Aloha Poke & Bamboo Rice Bowl - 2 lbs.
Yield: 16 servings
- 3 lbs. sashimi-quality tuna, medium dice
- ¼ c. sesame oil
- 2 T. reduced-sodium soy sauce
- 2½ qts. low-sodium vegetable stock
- 2 lbs. InHarvest Bamboo Rice
- 1 pt. mayonnaise
- ¾ c. Sriracha
- ¼ c. sweet chili sauce
- ½ c. water
- 1 sheet nori
- 3 pts. thinly sliced cucumber
- 3 c. medium-dice peeled avocado
- 3 c. sliced radish
- 3 c. thinly sliced scallion
- ¾ c. tobiko
- 1 T. shichimi tōgarashi (Japanese Seven Spice)
- In a mixing bowl, gently fold together the cubed tuna, sesame oil and soy sauce. Remove the bowl to the walk-in or cooler and let the tuna marinate for 1 hour.

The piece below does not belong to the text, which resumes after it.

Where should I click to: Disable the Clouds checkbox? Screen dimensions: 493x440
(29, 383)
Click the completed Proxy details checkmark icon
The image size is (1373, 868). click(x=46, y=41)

- In a large pot, bring the stock to a boil. Stir in InHarvest Bamboo Rice and return to a boil. Reduce heat to simmer and cook, covered, for 12 minutes or until all the liquid is absorbed. Let stand, covered, for 10 minutes before serving.
- In a mixing bowl, whisk together the mayonnaise, Sriracha, chili sauce and water. Set aside.
- Lightly toast the nori over a flame or electric burner. Cut into very thin ½”-long strips.
- Per order: In the bottom of a soup or other single-serving bowl, place 1 c. warm rice. Top with 3 oz. marinated tuna. Garnish with scant ¼ c. each of the cucumber, avocado, radish and scallion. Drizzle 3 T. mayo/Sriracha sauce over the vegetables. Crown the bowl with ¾ T. tobiko. Sprinkle 1 t. nori strips and scant ¼ t. shichimi tōgarashi over the dish and serve.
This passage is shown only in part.